Write out exactly, with both ends included, the lines that run from the line containing "よくあるご質問 (27, 2422)" to the end of the entries. Pictures are not part of the answer.

(Extracted data entries)

*** Begin section ***

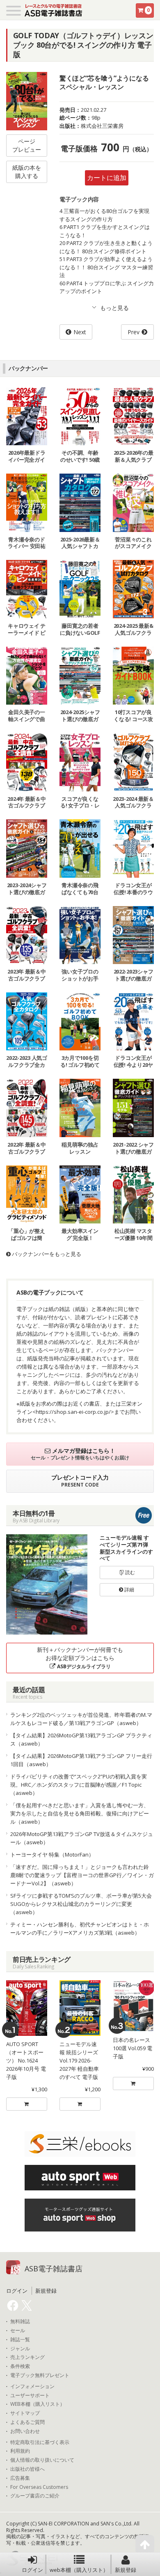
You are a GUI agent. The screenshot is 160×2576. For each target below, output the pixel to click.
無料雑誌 (20, 2321)
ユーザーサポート (30, 2395)
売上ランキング (27, 2357)
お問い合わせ (25, 2431)
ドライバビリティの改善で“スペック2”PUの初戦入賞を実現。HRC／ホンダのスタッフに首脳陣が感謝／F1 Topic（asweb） (78, 1785)
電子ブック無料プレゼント (39, 2375)
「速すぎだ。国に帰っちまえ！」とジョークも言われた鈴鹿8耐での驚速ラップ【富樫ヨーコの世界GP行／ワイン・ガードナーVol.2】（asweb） (82, 1875)
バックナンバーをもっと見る (46, 1254)
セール (17, 2330)
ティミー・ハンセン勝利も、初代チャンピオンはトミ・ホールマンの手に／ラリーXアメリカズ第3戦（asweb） (79, 1928)
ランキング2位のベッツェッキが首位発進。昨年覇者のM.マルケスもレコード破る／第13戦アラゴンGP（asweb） (81, 1719)
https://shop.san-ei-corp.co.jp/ (73, 1411)
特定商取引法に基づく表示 (39, 2442)
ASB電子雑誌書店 (53, 2268)
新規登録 (125, 2570)
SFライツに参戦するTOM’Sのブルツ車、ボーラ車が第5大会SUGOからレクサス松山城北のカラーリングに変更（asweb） (81, 1904)
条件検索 (20, 2366)
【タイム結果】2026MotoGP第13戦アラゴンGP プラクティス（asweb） (81, 1739)
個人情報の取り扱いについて (42, 2460)
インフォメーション (32, 2386)
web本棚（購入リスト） (79, 2570)
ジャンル (20, 2348)
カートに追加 (106, 177)
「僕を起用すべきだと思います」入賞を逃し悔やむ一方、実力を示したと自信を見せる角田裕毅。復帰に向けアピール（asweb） (79, 1813)
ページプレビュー (26, 145)
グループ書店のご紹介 (34, 2496)
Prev (133, 332)
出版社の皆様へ (27, 2469)
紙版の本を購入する (26, 172)
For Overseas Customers (39, 2487)
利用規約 (20, 2451)
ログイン (32, 2570)
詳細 (128, 1589)
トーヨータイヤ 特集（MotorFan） (52, 1854)
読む (129, 1572)
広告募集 (20, 2478)
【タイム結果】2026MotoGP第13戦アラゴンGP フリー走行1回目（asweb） (81, 1760)
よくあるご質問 (27, 2422)
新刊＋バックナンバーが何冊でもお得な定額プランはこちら (80, 1658)
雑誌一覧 (20, 2339)
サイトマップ (25, 2413)
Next (79, 332)
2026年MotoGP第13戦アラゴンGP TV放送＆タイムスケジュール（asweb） (81, 1838)
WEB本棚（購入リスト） (37, 2404)
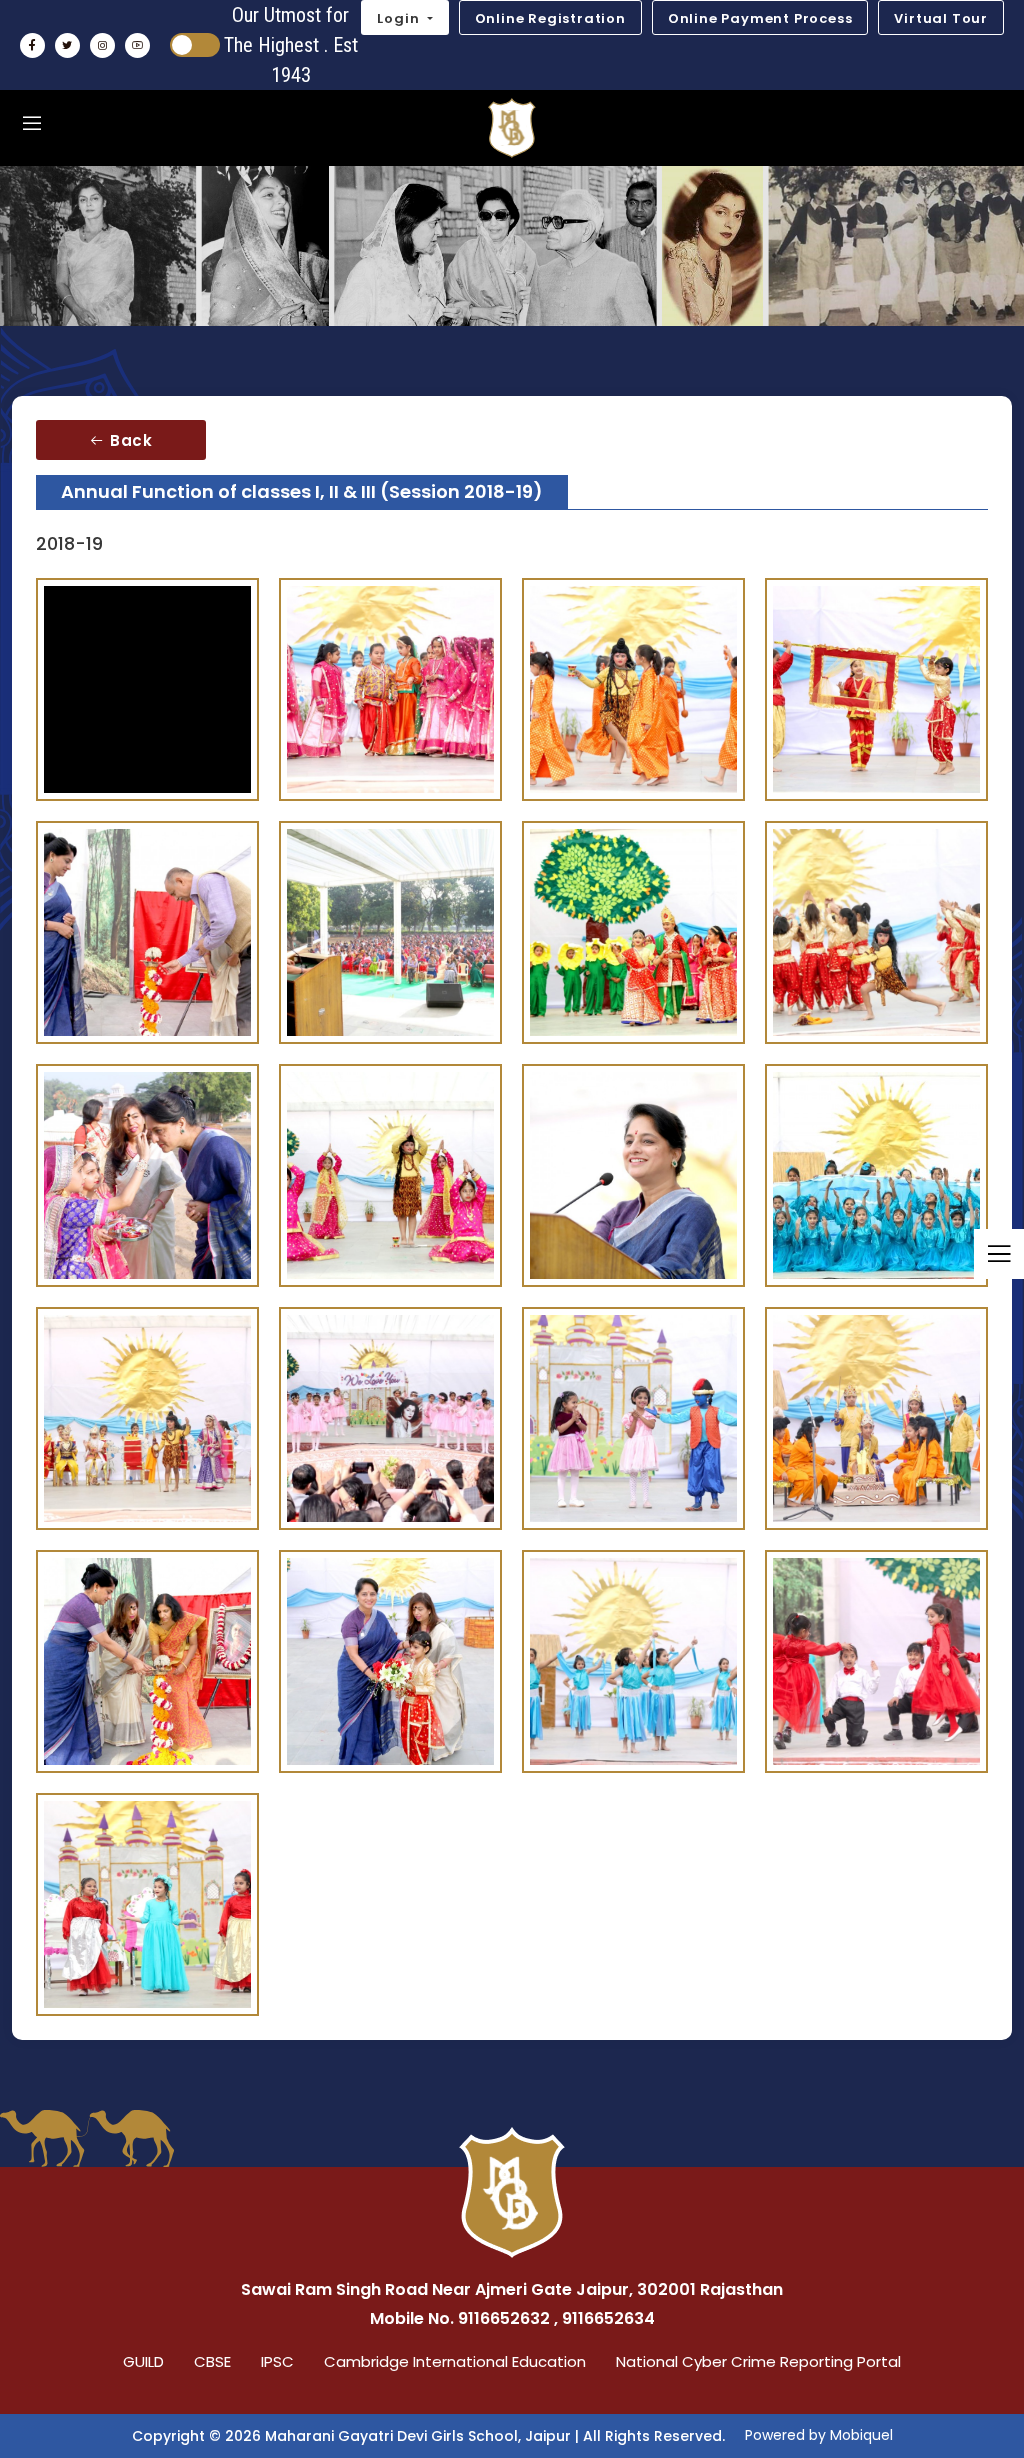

*** End section ***

*Finished exercise*.
よくあるご質問 (27, 2422)
新刊＋バックナンバーが何冊でもお得な定額プランはこちら (80, 1658)
雑誌一覧 (20, 2339)
サイトマップ (25, 2413)
Next (79, 332)
2026年MotoGP第13戦アラゴンGP TV放送＆タイムスケジュール（asweb） (81, 1838)
WEB本棚（購入リスト） (37, 2404)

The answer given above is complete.